La historia que a continuación voy a contar es una de las miles que se reproducen en Kenia a diario con características miméticas. Es el caso de Alice Kadzo, una chica embarazada de cuatro meses a sus 15 años de edad y que hoy ha vuelto a desaparecer de su casa.
A los dos días de mi llegada a Nairobi, tuve la oportunidad de conocer a su madre, Rebeca Sidi, de 33 años, quien me estuvo explicando que su hija llevaba dos días sin volver a su domicilio. Sin embargo, a la semana volvió a su casa. Este era un nuevo problema añadido a la vida de Rebeca quien fue madre también a los 15 años y quien tiene ahora cinco hijos en total, uno de ellos en prisión por haber abusado de una menor.
Pero como cuando la vida te aprieta, lo hace por todos los costados, la menor embarazada se ha escapado nuevamente de su chabola asentada en el interior del colegio católico San Vicente, y nadie sabe ni dónde, ni con quién. Posiblemente lo haya hecho con su novio y esté vagando de chabola en chabola, pero tampoco es del todo cierto, porque en Kenia como en casi todos los países del África subsahariana, cuando una mujer, menor, queda embarazada, el padre se pone de perfil y huye cobardemente. Además, normalmente, el hombre suele ser un individuo mayor de edad, que roza los 30 años, y que pocas veces es perseguido por la policía.
Según varios estudios efectuados en este país, el 25% de las niñas de 15 a 19 años están embarazadas o tienen hijos. La explicación está en que una inmensa mayoría, cerca del 90%, no utilizan medios anticonceptivos y que la educación sexual sigue siendo tabú en una sociedad donde cualquier intento de comunicación en este sentido entre padres e hijos o en las escuelas es vano.
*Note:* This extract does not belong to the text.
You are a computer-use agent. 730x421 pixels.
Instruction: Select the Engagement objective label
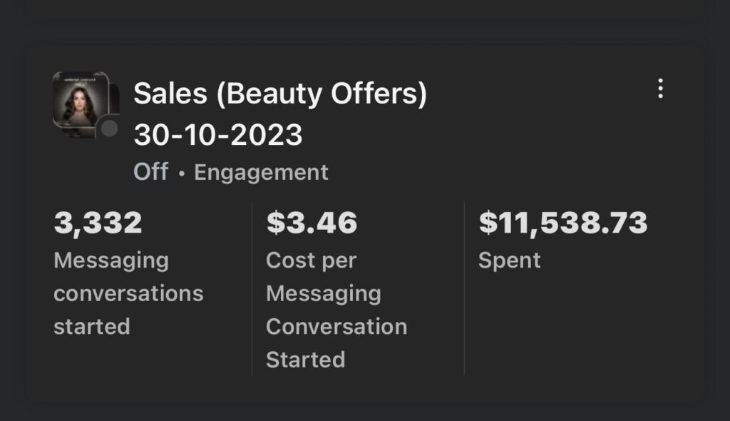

La incidencia del problema es mayor en los colegios situados en áreas remotas, rurales y zonas urbanas desfavorecidas, como los “slums”, mal preparados para manejar la educación sexual. En Kibera, por ejemplo, ha sido el gobierno de los EE UU quien ha desempeñado a través del USAID una importante campaña de concienciación entre sus habitantes para evitar la propagación de la enfermedad a través de campañas de información, tests de la enfermedad y la distribución gratuita de preservativos.
Diferentes estudios, como la Encuesta de Salud de Kenia, apuntan que las jóvenes mejor educadas son menos propensas a quedarse embarazadas pronto, a contraer matrimonio temprano, más propensas a practicar la planificación familiar, y que sus hijos tienen una esperanza de vida mayor.
Las niñas de este país aprenden desde muy pequeñas todo sobre el sexo. Acostumbradas a hacer vida en el mismo habitáculo que sus padres, muchas de ellas son testigos de las relaciones sexuales entre sus progenitores desde edades tempranas, y quieren sentir la experiencia. Otras simplemente piensan que por mantener relaciones sexuales, van a escapar de los horrores de la pobreza.
Las consecuencias son evidentes. Los embarazos no deseados, el abandono escolar y ser el décimo país del mundo con más enfermos de Sida son las puntas de lanza del problema. Pero hay otros efectos que no aparecen en las encuestas y son perversos para la vertebración social de esta comunidad.
La vida de Alice no va a ser fácil a partir de ahora. Ha dejado los estudios, no quiere que en el Instituto la vean con esa tripa a punto de explotar por vergüenza a los comentarios de sus compañeros. Alice ha emulado el ejemplo de su madre de ser una adolescente embarazada y posiblemente replique también su trayectoria vital asentada en la pobreza más extrema.
La deserción de la escuela asegura una vida de pobreza a estas chicas, y muchas de ellas también terminan afectadas por el VIH o por el SIDA. De hecho, la prevalencia del VIH en las mujeres de Kenia con edades comprendidas entre 15 y 24 años es de un 5%, en comparación con sólo el 1% de sus homólogos masculinos.
Como la falta de educación les impide manejar habilidades, muchas de ellas terminarán metidas a prostitutas…, y vuelta a empezar del problema. Todos los esfuerzos se vienen abajo. Como el estado de ánimo de David Monari. Todo lo que ha hecho por esta familia, para que los hijos de Rebeca sean educados y puedan lograr su independencia económica, se esfuma por esta circunstancia.
Es hora de dejar la chabola de Rebeca. El único con ánimo de despedirnos y acompañarnos a la diminuta puerta es Emmanuel Mwoninga, el más pequeño de la familia, de 10 años. Emmanuel es la única sonrisa que permanece en aquel lugar.